Lukas Podolski jubelt 2005 über ein Tor im Länderspiel gegen Südafrika.
Lukas Podolski jubelt 2005 über ein Tor im Länderspiel gegen Südafrika.

Nationalstürmer Lukas Podolski vom 1. FC Köln hat Spekulationen um einen Wechsel zum deutschen Fußball-Rekordmeister FC Bayern München genährt.

«Es weiß doch jeder, dass Bayern der beste Club in Deutschland ist», sagte Podolski in einem Interview mit dem Sportmagazin «kicker». Zugleich schloss der 20-Jährige einen Wechsel ins Ausland aus. «Ich habe fest vor, erst einmal in der Bundesliga zu bleiben», betonte er.
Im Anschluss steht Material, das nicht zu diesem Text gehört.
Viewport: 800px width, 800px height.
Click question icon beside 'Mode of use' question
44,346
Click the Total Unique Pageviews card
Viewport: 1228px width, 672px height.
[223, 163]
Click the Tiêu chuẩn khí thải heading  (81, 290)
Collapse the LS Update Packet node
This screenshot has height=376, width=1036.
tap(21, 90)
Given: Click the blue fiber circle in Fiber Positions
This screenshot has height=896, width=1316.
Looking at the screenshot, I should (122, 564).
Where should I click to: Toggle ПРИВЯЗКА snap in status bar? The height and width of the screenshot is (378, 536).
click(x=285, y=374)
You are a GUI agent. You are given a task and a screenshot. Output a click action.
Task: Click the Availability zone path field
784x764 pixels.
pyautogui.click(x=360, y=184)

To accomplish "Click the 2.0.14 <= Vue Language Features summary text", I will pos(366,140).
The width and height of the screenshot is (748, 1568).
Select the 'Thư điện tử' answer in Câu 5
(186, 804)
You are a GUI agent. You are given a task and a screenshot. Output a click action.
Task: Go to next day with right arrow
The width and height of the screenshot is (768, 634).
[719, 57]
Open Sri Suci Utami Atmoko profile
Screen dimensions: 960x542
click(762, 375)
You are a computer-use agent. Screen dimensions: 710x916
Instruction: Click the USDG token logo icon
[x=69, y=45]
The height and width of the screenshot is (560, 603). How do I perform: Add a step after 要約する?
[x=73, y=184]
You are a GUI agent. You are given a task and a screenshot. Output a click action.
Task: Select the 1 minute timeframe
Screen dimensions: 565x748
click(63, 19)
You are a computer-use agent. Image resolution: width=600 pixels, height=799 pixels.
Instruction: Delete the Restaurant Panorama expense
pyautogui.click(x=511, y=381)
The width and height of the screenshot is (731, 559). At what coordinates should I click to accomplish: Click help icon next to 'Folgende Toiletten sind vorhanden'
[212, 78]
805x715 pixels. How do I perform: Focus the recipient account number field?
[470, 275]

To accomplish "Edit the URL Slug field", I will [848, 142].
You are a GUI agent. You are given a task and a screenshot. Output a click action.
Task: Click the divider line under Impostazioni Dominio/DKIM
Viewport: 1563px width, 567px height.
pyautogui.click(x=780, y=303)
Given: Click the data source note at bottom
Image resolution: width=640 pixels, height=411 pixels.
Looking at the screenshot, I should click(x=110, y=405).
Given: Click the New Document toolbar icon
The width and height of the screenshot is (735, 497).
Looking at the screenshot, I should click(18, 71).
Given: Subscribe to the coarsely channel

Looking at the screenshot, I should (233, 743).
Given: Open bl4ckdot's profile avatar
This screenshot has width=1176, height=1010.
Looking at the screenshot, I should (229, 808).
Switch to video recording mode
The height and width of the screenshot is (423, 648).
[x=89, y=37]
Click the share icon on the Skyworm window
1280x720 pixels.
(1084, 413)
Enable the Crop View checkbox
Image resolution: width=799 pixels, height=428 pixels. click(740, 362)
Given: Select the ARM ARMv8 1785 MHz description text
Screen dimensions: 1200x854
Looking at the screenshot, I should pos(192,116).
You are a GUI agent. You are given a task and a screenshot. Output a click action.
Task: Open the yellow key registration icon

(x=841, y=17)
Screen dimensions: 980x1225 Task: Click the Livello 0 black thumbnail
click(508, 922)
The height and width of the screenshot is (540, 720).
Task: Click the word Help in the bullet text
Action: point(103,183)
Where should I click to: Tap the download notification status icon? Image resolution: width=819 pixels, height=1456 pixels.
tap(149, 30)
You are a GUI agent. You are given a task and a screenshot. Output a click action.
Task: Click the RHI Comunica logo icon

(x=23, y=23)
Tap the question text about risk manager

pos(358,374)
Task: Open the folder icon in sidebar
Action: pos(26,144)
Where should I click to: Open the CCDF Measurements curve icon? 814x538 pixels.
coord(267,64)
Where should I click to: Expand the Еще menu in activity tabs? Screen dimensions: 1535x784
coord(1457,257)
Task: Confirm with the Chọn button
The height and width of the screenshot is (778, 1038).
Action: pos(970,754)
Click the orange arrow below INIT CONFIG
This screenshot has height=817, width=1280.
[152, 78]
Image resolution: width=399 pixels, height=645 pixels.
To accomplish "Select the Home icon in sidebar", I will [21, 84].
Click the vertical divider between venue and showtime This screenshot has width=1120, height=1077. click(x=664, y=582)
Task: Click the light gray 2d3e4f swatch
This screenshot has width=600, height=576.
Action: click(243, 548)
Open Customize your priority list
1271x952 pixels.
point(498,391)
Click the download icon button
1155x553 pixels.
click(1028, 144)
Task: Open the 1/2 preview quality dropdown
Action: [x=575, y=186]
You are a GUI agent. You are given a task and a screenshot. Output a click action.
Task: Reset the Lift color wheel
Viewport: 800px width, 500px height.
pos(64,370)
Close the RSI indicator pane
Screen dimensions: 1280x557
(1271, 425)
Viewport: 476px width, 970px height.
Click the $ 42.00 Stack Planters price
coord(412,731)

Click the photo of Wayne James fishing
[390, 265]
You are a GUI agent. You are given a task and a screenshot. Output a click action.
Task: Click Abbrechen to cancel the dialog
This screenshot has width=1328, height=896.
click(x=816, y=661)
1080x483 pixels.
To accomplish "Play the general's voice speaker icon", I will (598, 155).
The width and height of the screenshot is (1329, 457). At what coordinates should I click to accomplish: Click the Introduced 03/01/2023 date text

Nach dem FC Bayern und dem Hamburger SV bestätigte nun auch Werder Bremen offiziell sein Interesse an dem Jungstar.

Jedoch sei noch keineswegs sicher, dass er Köln zum Saisonende verlassen werde: «Ganz klar ist das noch nicht.» Podolski bestätigte mit Bayern München, dem HSV und Bremen ersten Sondierungsgespräche geführt zu haben. «Das waren angenehme Gespräche, in denen die Vereine mir die Perspektiven aufgezeigt haben», erklärte Podolski dem Kölner «Express» am Montag. Einen Tag zuvor hatte Podolski-Berater Kon Schramm noch jegliche Verhandlungen dementiert.

Eine Vorentscheidung zu Gunsten des FC Bayern sei aber keineswegs gefallen. «Es gibt da noch keine Tendenz, und ich habe mir auch keine Deadline für eine Entscheidung gesetzt», bekräftigte Podolski. Klar sei nur, dass er bis April die Weichenstellungen für seine berufliche Zukunft legen wolle: «Es kann nicht sein, dass ich noch in der WM- Vorbereitung Gespräche über meine Zukunft führe.»

Bundestrainer Jürgen Klinsmann sieht den Rummel um seinen Schützling gelassen. «Lukas hat schon viel Erfahrung gesammelt, sich in der 2. Liga durchgeboxt. Auch die aktuelle Phase ist wichtig für seine Entwicklung», sagte Klinsmann der «Bild»-Zeitung.


Werder-Sportdirektor Klaus Allofs zeigte sich derweil als weiterer Podolski-Interessent. «Er könnte bei Werder die gleichen Erfahrungen sammeln wie bei den Bayern: Champions League, um die Meisterschaft spielen», meinte Allofs, der noch ein weiteres Argument für einen Podolski-Wechsel zu den Bremern anführte: «Der Zwischenschritt wäre für Lukas' Entwicklung genau richtig. Er könnte sich bei uns an den Druck gewöhnen, jedes Spiel gewinnen zu müssen.» Zudem wäre dann der vermeintliche WM-Sturm Miroslav Klose und Podolski in einem Bundesliga-Team vereint.

Der 1. FC Köln hat nur noch in diesem Jahr die Möglichkeit, für Podolski eine hohe Ablösesumme zu erzielen. Im Gespräch sind rund zehn Millionen Euro. 2007 könnte der Nationalspieler offenbar für eine festgeschriebene Ablöse von einer Million Euro den Verein wechseln.